From Casetext: Smarter Legal Research

Silver State Ford v. Key Ins. Co.

United States District Court, District of Nevada
Aug 29, 2024
2:24-cv-01104-CDS-BNW (D. Nev. Aug. 29, 2024)

Opinion

2:24-cv-01104-CDS-BNW

08-29-2024

Silver State Ford, Plaintiff v. Key Insurance Company, Defendant


ORDER GRANTING PLAINTIFF'S MOTION TO REMAND [ECF NO. 7]

CRISTINA D. SILVA UNITED STATES DISTRICT JUDGE

Plaintiff Silver State Ford (“Silver State”) is seeking to recover against defendant Key Insurance Company (“Key Insurance”) after its insured, Virginia Harrelson, was involved in a crash that damaged one of Silver State's vehicles. See Compl., ECF No. 1-2. This case was initiated in Nevada state court and was removed to this court on June 13, 2024. ECF No. 1. Subsequently, Silver State filed a motion to remand this action, arguing that Key Insurance failed to establish complete diversity or that the amount in controversy exceeds $75,000. ECF No. 7. The motion is fully briefed, including a supplement filed by Key Insurance. ECF No. 11; ECF No. 12; ECF No. 16. For the reasons herein, I grant Silver State's motion to remand.

I. Background

In the instant case, Silver State is suing Key Insurance for breach of contract, breach of the implied covenant of good faith and fair dealing, tortious breach of the implied covenant of good faith and fair dealing, and violation of the Nevada Unfair Claims Practices Act.
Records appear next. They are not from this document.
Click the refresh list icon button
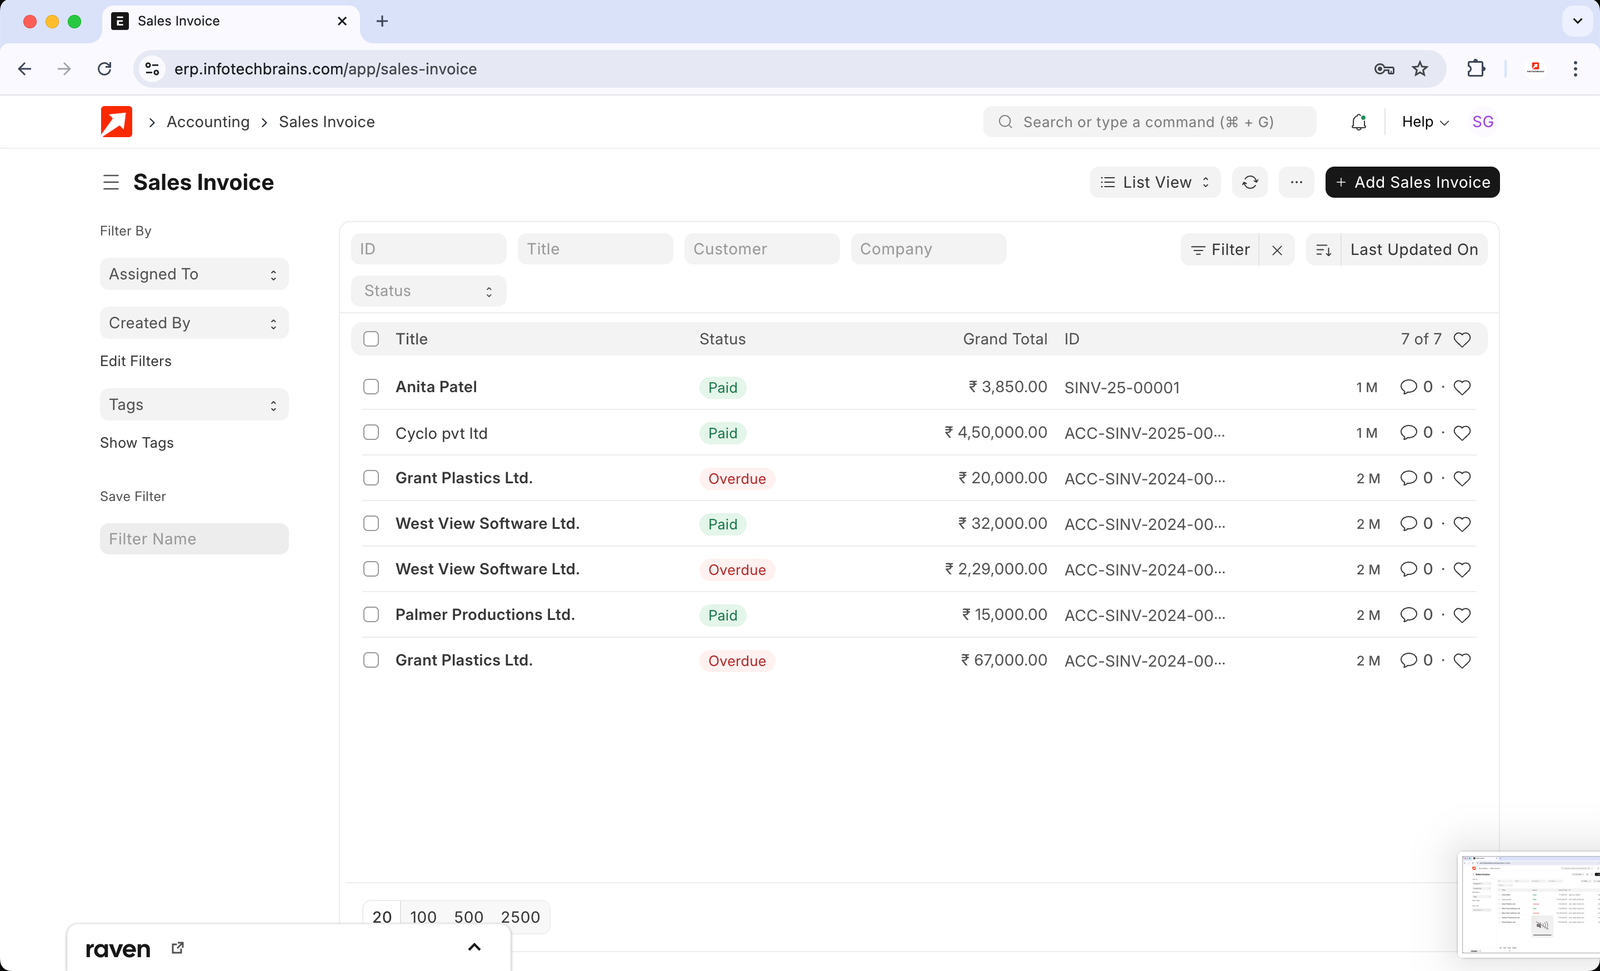Viewport: 1600px width, 971px height. (x=1250, y=182)
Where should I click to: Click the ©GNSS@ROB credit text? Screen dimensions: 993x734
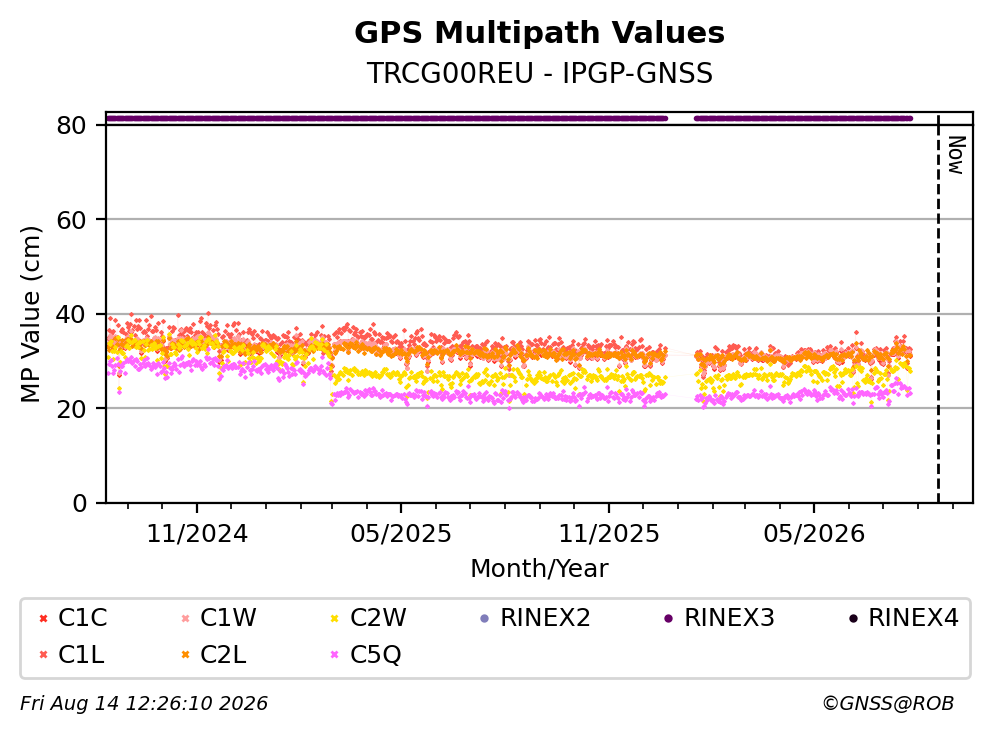click(x=888, y=704)
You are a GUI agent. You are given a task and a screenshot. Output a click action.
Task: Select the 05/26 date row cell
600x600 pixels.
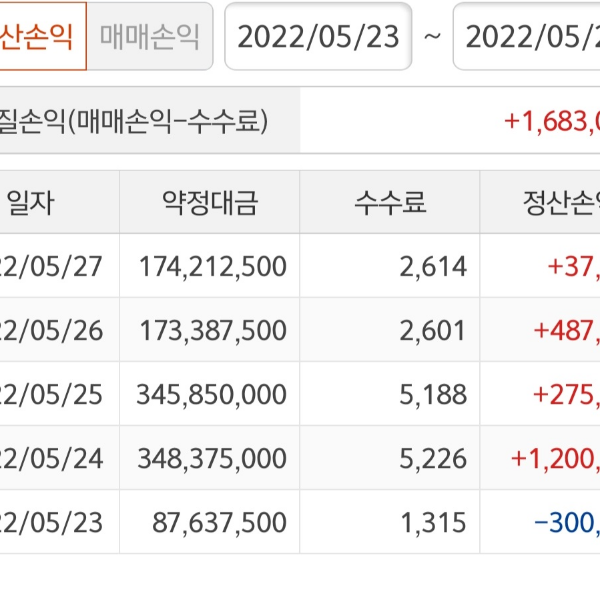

Id. at 12-22. Silver State previously filed suit against Harrelson in 2019 in Nevada state court, and now alleges that “Key Insurance Company failed to defend its insured Virginia Harrelson by failing to serve written discovery, failing to respond to written discovery, failing to take any depositions, failing to retain experts, submitting its arbitration brief late, failing to file for trial de novo, and allowing judgment to be entered against its insured in excess of her Key Insurance Company policy limits.” See Lorelli Decl., ECF No. 7 at 3. Key Insurance filed a petition for removal on June 13, 2024. ECF No. 1. I issued a minute order on June 14, 2024, requiring Key Insurance to file a statement regarding removal, including a summary of its evidence of the amount in controversy. Min. Order, ECF No. 2 at 1. Key insurance timely filed its statement regarding removal, indicating that the sole basis for removal was diversity jurisdiction. ECF No. 6 at ¶ 3.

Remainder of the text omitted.